The team used the data pool to answer two questions: (1) What do students value in their interactions with instructors? and (2) Do students express gratitude for interactions that align with National Survey of Student Engagement (NSSE) survey codes? They did find alignment with the NSSE codes, which is important since the NSSE measures of student-faculty interaction have guided much of the research in this area. They also found that this student cohort valued aspects of interactions with faculty that were beyond the scope of the NSSE measures.

Consistent with NSSE, these students valued being able to talk with faculty about what they needed to do to improve their performance in a class. They valued discussion about careers, including their academic career at college and career options after college. They valued being able to exchange ideas with professors and the constructive feedback some teachers provided. Beyond that, and even to a greater degree, these “students commended faculty for being understanding—especially in terms of devoting time to helping students out of class, caring, enthusiastic, and respectful of students.” (p. 130)

This research team points out this about their data set: “Student responses suggest that, contrary to the perception that students value teachers who are merely ‘easy' or ‘fun,' students value high-quality interactions with faculty members.” (p. 131) They value exactly the types of interactions that research has shown benefit them the most.

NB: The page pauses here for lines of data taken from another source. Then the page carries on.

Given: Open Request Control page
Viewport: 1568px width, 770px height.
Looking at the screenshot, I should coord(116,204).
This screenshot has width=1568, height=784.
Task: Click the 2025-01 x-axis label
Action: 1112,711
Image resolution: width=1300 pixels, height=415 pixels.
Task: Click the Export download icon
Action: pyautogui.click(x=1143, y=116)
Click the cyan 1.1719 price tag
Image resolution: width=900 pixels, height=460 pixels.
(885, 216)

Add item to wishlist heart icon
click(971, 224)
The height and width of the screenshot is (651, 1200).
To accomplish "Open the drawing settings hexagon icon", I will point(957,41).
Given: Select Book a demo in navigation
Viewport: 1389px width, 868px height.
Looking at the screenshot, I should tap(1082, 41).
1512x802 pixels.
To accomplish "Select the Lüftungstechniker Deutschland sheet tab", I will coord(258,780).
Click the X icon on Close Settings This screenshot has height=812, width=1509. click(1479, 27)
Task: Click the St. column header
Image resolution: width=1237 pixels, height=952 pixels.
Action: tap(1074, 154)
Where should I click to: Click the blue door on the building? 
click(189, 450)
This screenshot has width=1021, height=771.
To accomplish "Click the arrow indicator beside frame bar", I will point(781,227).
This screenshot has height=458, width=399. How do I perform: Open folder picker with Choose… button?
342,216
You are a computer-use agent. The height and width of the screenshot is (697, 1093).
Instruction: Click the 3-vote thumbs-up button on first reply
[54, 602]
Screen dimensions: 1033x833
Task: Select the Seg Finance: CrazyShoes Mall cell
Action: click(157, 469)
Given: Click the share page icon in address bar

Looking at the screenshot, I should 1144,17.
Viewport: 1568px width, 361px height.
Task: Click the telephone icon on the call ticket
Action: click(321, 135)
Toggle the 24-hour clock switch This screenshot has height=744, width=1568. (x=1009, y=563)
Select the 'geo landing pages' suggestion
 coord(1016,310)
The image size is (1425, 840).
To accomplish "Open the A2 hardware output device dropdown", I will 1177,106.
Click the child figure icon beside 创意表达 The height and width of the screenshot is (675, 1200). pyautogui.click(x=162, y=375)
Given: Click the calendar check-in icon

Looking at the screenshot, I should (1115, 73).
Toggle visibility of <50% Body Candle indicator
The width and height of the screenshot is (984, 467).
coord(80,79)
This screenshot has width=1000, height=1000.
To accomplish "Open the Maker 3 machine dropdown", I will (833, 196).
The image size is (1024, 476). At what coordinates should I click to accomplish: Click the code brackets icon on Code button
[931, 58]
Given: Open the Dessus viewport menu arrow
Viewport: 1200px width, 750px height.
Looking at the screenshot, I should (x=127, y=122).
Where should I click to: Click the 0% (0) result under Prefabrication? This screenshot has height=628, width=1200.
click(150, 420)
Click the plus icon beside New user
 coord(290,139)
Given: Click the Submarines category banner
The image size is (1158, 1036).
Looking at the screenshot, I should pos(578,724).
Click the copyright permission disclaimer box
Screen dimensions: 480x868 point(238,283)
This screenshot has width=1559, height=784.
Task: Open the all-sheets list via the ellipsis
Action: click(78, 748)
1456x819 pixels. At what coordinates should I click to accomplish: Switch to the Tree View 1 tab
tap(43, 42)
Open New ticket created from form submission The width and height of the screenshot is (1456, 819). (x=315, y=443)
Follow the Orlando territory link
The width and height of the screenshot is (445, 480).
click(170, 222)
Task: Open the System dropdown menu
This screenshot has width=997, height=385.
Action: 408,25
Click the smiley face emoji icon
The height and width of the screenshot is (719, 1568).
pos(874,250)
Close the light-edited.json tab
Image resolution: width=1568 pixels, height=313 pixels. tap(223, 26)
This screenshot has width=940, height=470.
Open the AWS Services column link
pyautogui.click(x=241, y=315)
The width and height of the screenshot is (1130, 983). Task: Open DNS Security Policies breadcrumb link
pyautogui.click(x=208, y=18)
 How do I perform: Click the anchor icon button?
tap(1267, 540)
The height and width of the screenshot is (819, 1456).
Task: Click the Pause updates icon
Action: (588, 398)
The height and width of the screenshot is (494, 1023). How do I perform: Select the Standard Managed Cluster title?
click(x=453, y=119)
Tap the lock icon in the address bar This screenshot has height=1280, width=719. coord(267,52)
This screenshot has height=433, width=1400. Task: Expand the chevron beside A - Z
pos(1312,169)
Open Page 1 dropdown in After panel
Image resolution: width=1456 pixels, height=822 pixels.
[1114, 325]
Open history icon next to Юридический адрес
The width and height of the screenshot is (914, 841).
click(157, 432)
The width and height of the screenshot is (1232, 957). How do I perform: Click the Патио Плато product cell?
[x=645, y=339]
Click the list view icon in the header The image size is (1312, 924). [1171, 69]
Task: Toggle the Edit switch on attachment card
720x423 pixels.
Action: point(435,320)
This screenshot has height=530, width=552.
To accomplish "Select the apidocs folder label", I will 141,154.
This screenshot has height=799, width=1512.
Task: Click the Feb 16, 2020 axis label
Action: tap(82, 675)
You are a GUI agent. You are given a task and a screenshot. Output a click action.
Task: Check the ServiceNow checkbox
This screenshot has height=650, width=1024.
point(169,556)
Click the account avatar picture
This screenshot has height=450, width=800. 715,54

The second study explored the relationship between an instructor's self-rated commitment to students and student-rated satisfaction and commitment to the course. These researchers hypothesized that instructor commitment would be positively related to perceived instructor support. In other words, instructors committed to students would be seen by students as supportive teachers. This led to a second set of hypotheses. If students perceived instructor support, they would rate their satisfaction with the course higher, and this perceived support would mediate the relationship between instructor commitment and student satisfaction, as well as mediating the relationship between instructor and student commitment to the course.

They also used a unique research design. The student cohort consisted of 286 seniors, all graduating with degrees in management and all taking the same capstone course, but in one of five sections, each with a different instructor. So they gave the instructors a survey that measured their commitment to students, and they gave students a survey that measured how supportive they found the instructor, how satisfied they were with the course, and how committed they were to it as well. A rigorous empirical analysis produced data supportive of all three hypotheses.

“Our research found that perceived instructor support, driven by an instructor's commitment to teaching, influences both student satisfaction and student commitment. Students who believed that their instructor cared about their well-being and valued their contributions were more satisfied with their course and had higher commitment to the course.” (p. 560)

Findings like these do advance our understanding of student-teacher interactions and relationships even though the findings are not surprising. These relationships have strong impacts on student learning experiences. But the faculty researchers in the first study that used the Thank a Teacher comments do make a point about something that they found surprising. “These types of relationships with faculty are noteworthy enough to promote students to write a thank-you to their instructors, suggesting that these types of interactions are not nearly as commonplace as might be assumed.” (p.131) In many of the comments included in the article, students are thanking faculty members for what ought to be considered part of the job—being there during office hours, helping when students didn't understand, and being respectful of students, for example.

Both studies recommend that faculty development activities focus less on teaching techniques—the how-to nuts and bolts—and more on the importance of these relationships and how faculty go about forming them and then conveying that commitment to students. 

References: Grantham, A., Robinson, E. E., and Chapman, D., (2015). ‘That truly meant a lot to me': A qualitative examination of meaningful faculty- student interactions. College Teaching, 63 (3), 125-132.